### What you should do
Skip every picture while you write out the records below, from the first line through the one that contains "Given: Click the", both ends kept.

Segment Start: Record excerpts

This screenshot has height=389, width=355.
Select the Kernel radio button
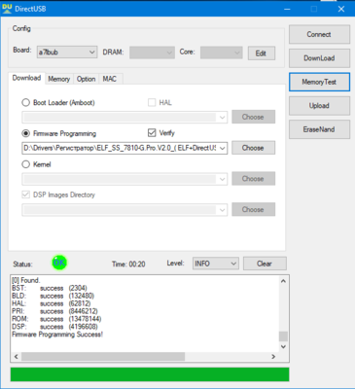point(25,164)
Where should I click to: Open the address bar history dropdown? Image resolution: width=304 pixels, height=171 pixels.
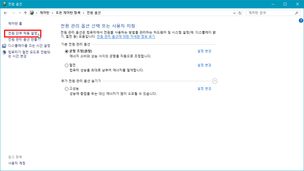[x=235, y=13]
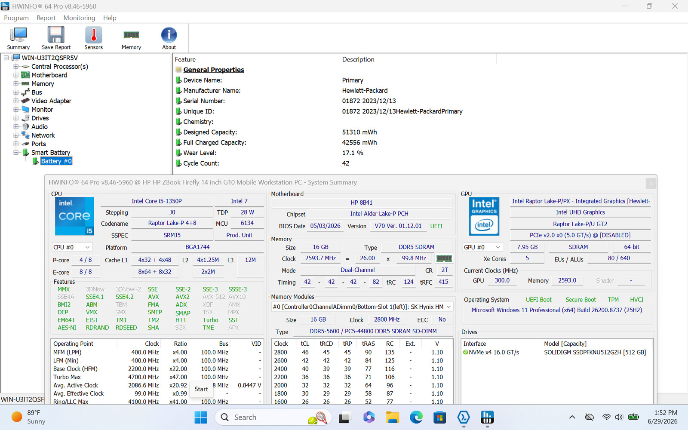Expand the Central Processor(s) tree node

click(16, 67)
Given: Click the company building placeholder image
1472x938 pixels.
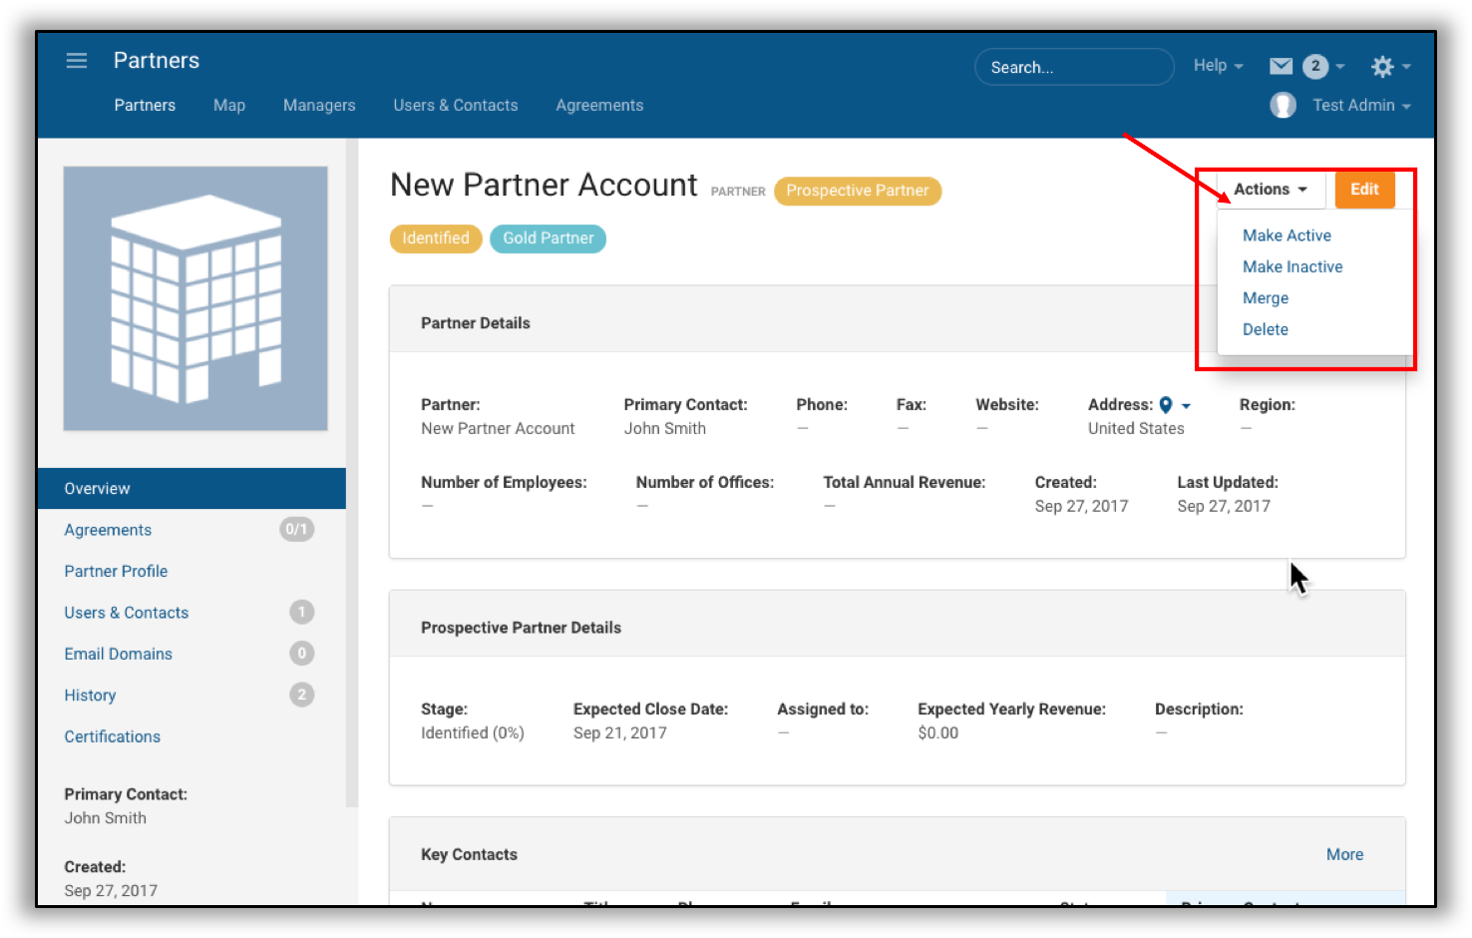Looking at the screenshot, I should coord(194,297).
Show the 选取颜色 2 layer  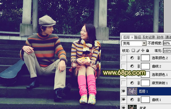(x=124, y=58)
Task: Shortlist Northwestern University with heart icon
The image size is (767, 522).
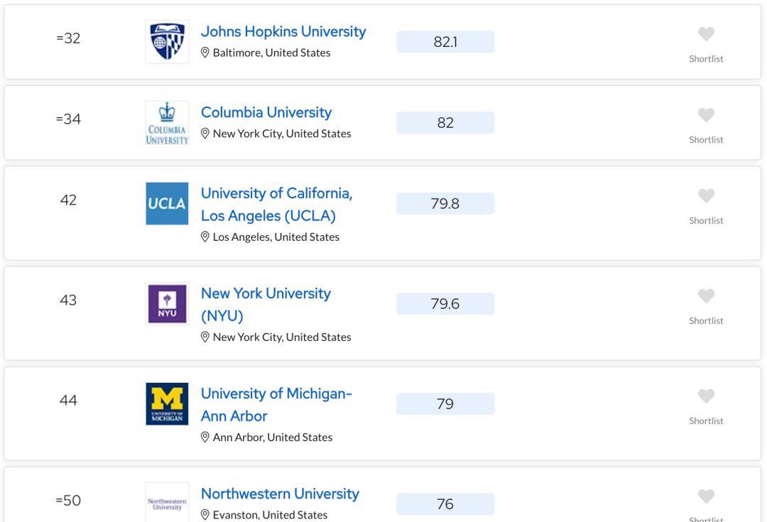Action: tap(706, 496)
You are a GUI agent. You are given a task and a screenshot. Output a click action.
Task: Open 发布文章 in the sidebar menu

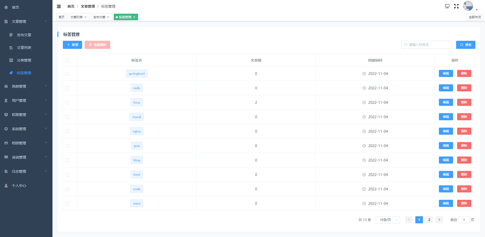pyautogui.click(x=24, y=35)
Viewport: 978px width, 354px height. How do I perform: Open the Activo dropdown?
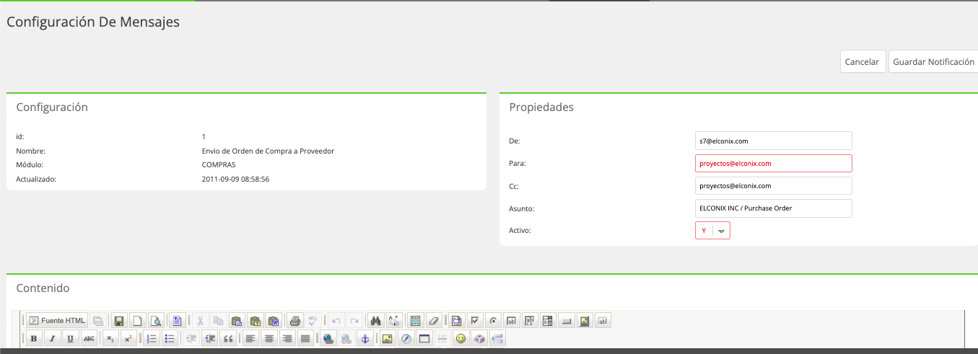click(712, 231)
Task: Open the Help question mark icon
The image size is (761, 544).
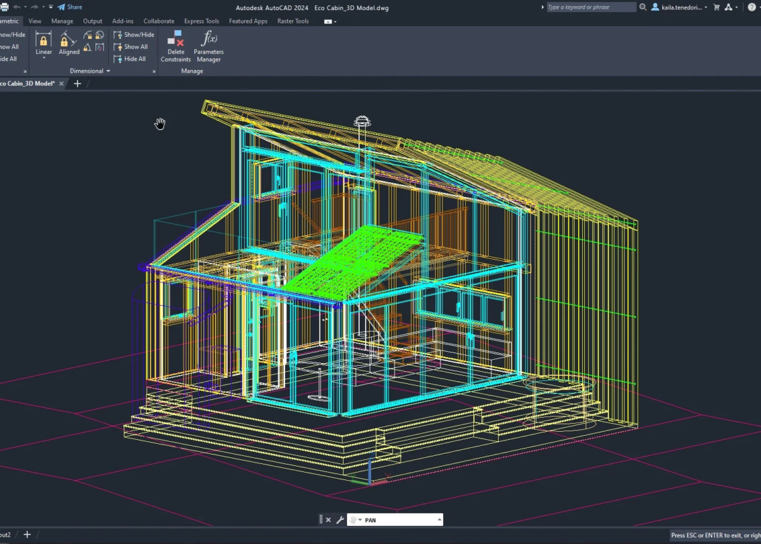Action: (751, 7)
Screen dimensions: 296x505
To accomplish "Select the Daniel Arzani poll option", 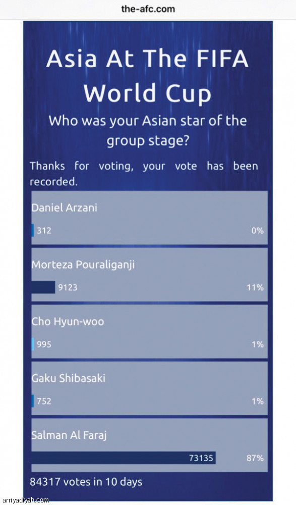I will (x=149, y=218).
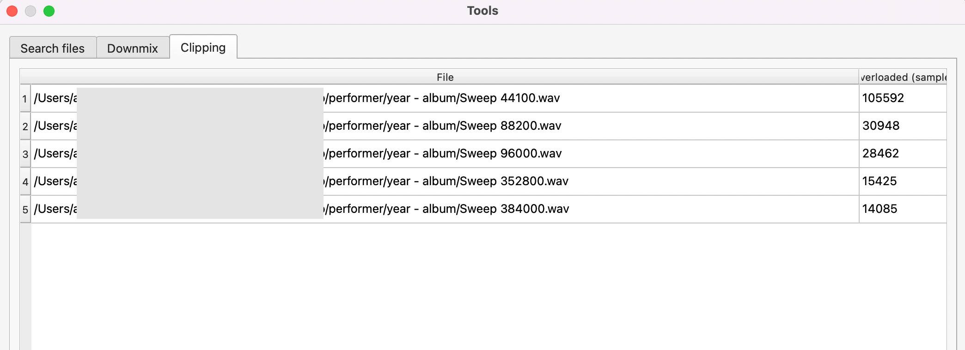Sort by the Overloaded samples column header
This screenshot has height=350, width=965.
[903, 77]
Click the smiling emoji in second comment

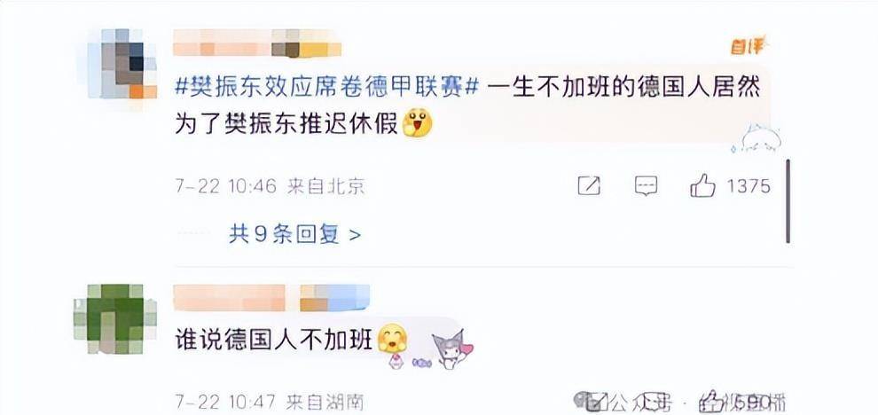coord(392,340)
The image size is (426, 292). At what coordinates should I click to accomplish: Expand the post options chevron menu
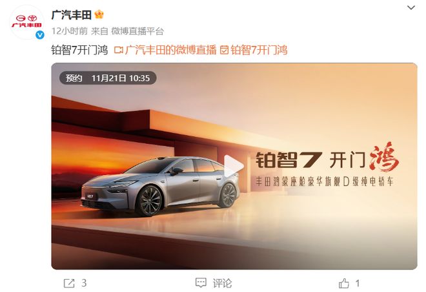pos(411,8)
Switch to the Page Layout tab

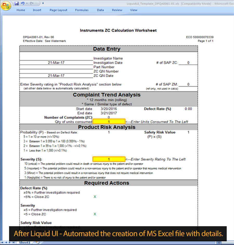tap(58, 10)
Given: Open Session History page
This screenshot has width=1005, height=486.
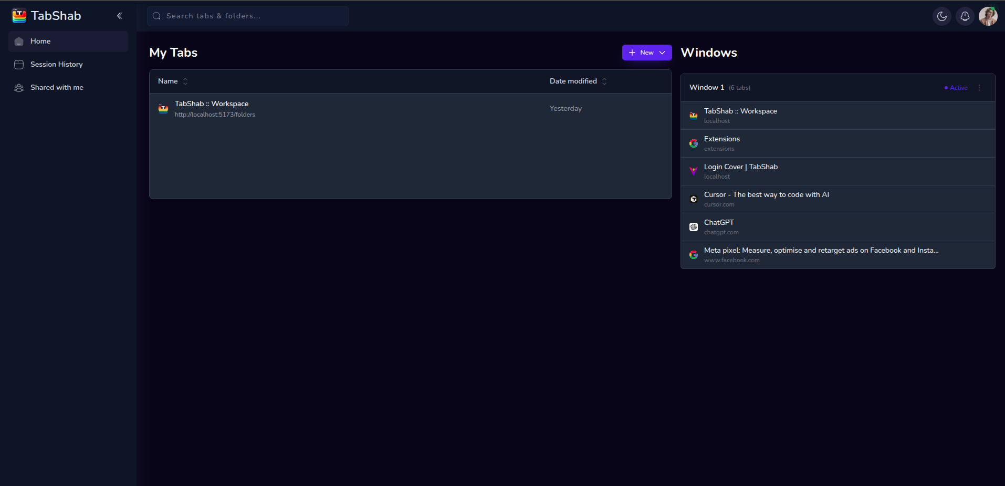Looking at the screenshot, I should tap(56, 65).
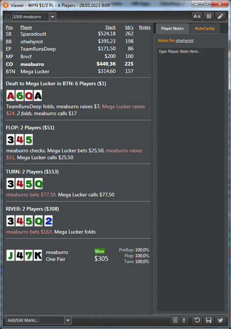Image resolution: width=231 pixels, height=329 pixels.
Task: Expand the $305 meaburro hand dropdown
Action: (x=53, y=17)
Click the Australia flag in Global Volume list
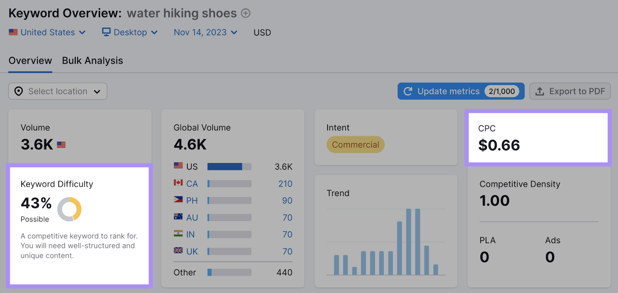The width and height of the screenshot is (618, 293). 178,217
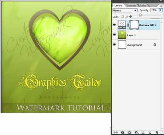Add a layer mask with the mask icon
The image size is (164, 135).
129,132
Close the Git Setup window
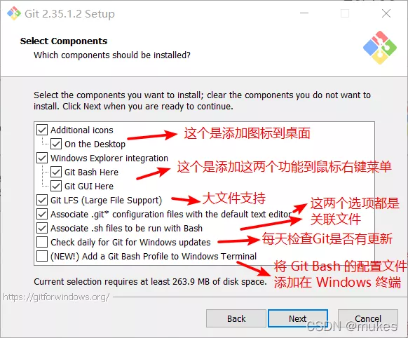 click(386, 13)
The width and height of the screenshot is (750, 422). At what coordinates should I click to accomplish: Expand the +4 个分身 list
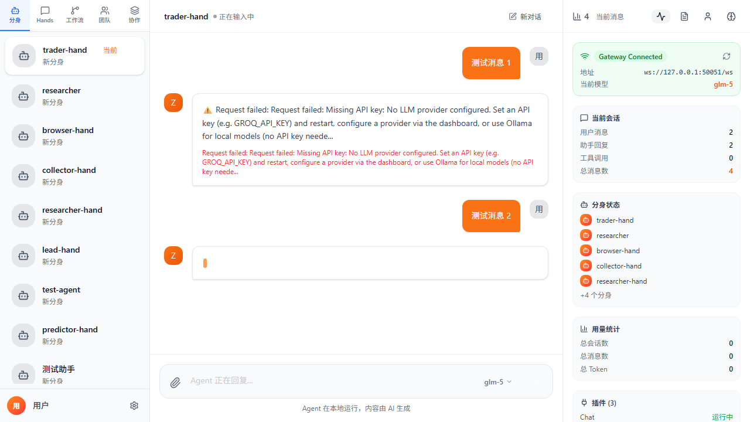pyautogui.click(x=596, y=295)
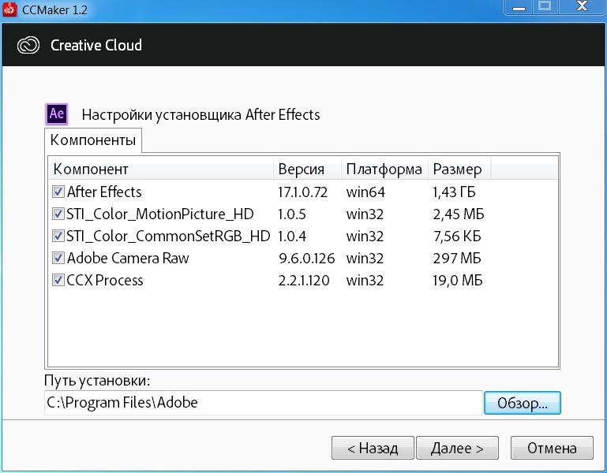Screen dimensions: 607x473
Task: Disable the Adobe Camera Raw checkbox
Action: click(x=58, y=258)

Segment End: Record excerpts

### Task answer
This screenshot has height=389, width=355.
Select the Kernel radio button
point(25,164)
Where should I click to: Open the address bar history dropdown? Image resolution: width=304 pixels, height=171 pixels.
[x=235, y=13]
Expand the Central Processor(s) tree node

click(16, 67)
Given: Click the company building placeholder image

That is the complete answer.